• _REQUEST_
Copy the following rows verbatim, keeping every line as it appears.

Start of GIVEN RECORDS

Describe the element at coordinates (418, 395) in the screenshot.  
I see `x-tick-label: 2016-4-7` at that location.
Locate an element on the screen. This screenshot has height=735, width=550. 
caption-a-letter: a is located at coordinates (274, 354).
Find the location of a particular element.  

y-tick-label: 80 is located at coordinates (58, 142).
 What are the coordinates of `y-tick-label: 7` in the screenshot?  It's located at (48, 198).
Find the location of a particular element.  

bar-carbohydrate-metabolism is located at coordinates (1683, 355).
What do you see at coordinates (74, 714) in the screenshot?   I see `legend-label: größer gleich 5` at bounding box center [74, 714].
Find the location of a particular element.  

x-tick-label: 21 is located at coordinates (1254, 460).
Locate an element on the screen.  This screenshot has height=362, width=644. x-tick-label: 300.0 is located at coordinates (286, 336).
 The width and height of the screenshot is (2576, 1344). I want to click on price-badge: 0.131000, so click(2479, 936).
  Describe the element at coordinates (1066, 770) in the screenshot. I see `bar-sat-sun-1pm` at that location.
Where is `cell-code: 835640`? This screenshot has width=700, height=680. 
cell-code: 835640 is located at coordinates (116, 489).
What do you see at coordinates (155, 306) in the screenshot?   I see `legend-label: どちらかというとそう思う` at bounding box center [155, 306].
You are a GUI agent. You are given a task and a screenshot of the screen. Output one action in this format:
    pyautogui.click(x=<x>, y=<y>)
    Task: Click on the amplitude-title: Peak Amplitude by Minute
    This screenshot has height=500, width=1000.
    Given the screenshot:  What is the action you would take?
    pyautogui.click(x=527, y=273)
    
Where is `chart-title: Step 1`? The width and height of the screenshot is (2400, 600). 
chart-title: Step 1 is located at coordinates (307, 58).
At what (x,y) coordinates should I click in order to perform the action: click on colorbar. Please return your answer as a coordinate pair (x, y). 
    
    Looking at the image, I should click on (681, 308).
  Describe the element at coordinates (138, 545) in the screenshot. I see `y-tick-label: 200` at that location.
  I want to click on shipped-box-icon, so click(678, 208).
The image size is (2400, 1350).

End of GIVEN RECORDS

• _ANSWER AREA_
Describe the element at coordinates (418, 395) in the screenshot.  
I see `x-tick-label: 2016-4-7` at that location.
Locate an element on the screen. This screenshot has height=735, width=550. 
caption-a-letter: a is located at coordinates (274, 354).
Find the location of a particular element.  

y-tick-label: 80 is located at coordinates (58, 142).
 What are the coordinates of `y-tick-label: 7` in the screenshot?  It's located at (48, 198).
Find the location of a particular element.  

bar-carbohydrate-metabolism is located at coordinates (1683, 355).
What do you see at coordinates (74, 714) in the screenshot?   I see `legend-label: größer gleich 5` at bounding box center [74, 714].
Find the location of a particular element.  

x-tick-label: 21 is located at coordinates (1254, 460).
Locate an element on the screen.  This screenshot has height=362, width=644. x-tick-label: 300.0 is located at coordinates (286, 336).
 The width and height of the screenshot is (2576, 1344). I want to click on price-badge: 0.131000, so click(2479, 936).
  Describe the element at coordinates (1066, 770) in the screenshot. I see `bar-sat-sun-1pm` at that location.
Where is `cell-code: 835640`? This screenshot has width=700, height=680. 
cell-code: 835640 is located at coordinates (116, 489).
What do you see at coordinates (155, 306) in the screenshot?   I see `legend-label: どちらかというとそう思う` at bounding box center [155, 306].
You are a GUI agent. You are given a task and a screenshot of the screen. Output one action in this format:
    pyautogui.click(x=<x>, y=<y>)
    Task: Click on the amplitude-title: Peak Amplitude by Minute
    This screenshot has height=500, width=1000.
    Given the screenshot:  What is the action you would take?
    pyautogui.click(x=527, y=273)
    
Where is `chart-title: Step 1`? The width and height of the screenshot is (2400, 600). 
chart-title: Step 1 is located at coordinates (307, 58).
At what (x,y) coordinates should I click in order to perform the action: click on colorbar. Please return your answer as a coordinate pair (x, y). 
    
    Looking at the image, I should click on (681, 308).
  Describe the element at coordinates (138, 545) in the screenshot. I see `y-tick-label: 200` at that location.
  I want to click on shipped-box-icon, so click(678, 208).
The image size is (2400, 1350).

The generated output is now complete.